- _Given instruction_: Recast these records as a Markdown table with the columns Row and Line, numbering each line and leaving out blank lines.

- _Information supplied_:
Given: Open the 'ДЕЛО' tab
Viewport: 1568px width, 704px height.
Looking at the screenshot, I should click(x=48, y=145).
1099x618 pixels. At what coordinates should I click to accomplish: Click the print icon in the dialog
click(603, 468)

- _Answer to the task_:
| Row | Line |
|---|---|
| 1 | Given: Open the 'ДЕЛО' tab |
| 2 | Viewport: 1568px width, 704px height. |
| 3 | Looking at the screenshot, I should click(x=48, y=145). |
| 4 | 1099x618 pixels. At what coordinates should I click to accomplish: Click the print icon in the dialog |
| 5 | click(603, 468) |